Print, Profit and People: Stories of the English Stock
For over 350 years, from 1603 to 1961, the Stationers’ Company maintained a publishing business that transformed the fortunes of the Company and thousands of its members. The so-called ‘English Stock’ was a joint-stock company, established by a pair of letters patent granted by James I, that gathered together key printing monopolies— including, most famously, the production of almanacks—and shared the returns between Stationer-shareholders while also funding a welfare scheme to support poorer members. It proved to be one of the most successful publishing ventures in the history of the English book trade, and its importance to the development of the Stationers’ Company as well as the careers of many members of the London book trade over those three and half centuries cannot be overstated.
This exhibition brings together a selection of images to support our Archive Evening, and highlight the wealth of material available for research at the Stationers' Company Archive. Click on the images to find out more. Text draws on information in the Stationers' Company Archive, and on material in the bibliography below.
Monday 26 April 2021
This virtual event brought together experts to give insights into some of the most important episodes and stories from the English Stock's rich history.
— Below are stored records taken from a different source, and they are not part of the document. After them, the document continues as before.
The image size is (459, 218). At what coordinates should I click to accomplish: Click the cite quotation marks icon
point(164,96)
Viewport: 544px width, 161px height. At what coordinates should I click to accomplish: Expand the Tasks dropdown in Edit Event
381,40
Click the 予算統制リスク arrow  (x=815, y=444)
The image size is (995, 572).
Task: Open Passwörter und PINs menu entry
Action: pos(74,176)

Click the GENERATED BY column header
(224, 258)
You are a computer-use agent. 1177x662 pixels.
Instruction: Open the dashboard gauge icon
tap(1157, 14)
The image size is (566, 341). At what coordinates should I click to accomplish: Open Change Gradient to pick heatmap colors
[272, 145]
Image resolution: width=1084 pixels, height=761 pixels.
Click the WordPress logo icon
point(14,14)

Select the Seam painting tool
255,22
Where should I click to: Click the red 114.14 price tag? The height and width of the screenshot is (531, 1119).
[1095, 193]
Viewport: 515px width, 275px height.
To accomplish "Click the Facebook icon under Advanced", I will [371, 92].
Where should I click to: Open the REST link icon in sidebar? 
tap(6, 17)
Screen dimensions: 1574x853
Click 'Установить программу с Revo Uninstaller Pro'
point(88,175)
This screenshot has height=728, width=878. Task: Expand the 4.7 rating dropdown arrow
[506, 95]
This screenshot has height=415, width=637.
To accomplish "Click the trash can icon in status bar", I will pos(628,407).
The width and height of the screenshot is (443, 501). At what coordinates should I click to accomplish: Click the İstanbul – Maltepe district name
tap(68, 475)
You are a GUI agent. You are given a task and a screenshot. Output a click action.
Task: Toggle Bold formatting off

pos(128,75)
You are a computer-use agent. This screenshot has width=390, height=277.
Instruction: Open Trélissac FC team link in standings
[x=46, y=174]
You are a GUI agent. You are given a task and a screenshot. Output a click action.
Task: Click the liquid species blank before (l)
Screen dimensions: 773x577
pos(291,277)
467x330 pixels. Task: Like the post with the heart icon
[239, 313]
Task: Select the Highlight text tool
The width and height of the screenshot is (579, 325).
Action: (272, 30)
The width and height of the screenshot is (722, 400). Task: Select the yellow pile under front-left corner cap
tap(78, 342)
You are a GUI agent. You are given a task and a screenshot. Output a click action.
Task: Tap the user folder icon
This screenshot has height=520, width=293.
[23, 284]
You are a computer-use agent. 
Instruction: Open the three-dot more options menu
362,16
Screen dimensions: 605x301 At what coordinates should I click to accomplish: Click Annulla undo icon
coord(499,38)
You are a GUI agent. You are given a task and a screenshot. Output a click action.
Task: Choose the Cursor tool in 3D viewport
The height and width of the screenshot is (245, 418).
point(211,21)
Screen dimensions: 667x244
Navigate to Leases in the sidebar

Topics covered included the origins of the Stock, the importance of shareholding for individual Stationers, the impact of the Stock on the Company’s own activities, key moments of scandal and crisis, and the ‘endgame’ for the Stock that culminated in a private Act of Parliament in 1961.
The speakers were:
Helen Smith, Professor of English Literature at the University of York and the author of Grossly Material Things: Women and Book Production in Early Modern England (2012);
Joseph Saunders, a PhD student at the University of York researching the wills of members of the English book trade c.1557–1666;
Richard Bowden, former Senior Archivist at Westminster City Archives and a former consultant archivist for the Howard de Walden Estate and Portman Estate, who has published numerous books and articles on London history;
Ian Gadd, Professor of English Literature at Bath Spa University, who has a longstanding research interest in the history of the Stationers’ Company.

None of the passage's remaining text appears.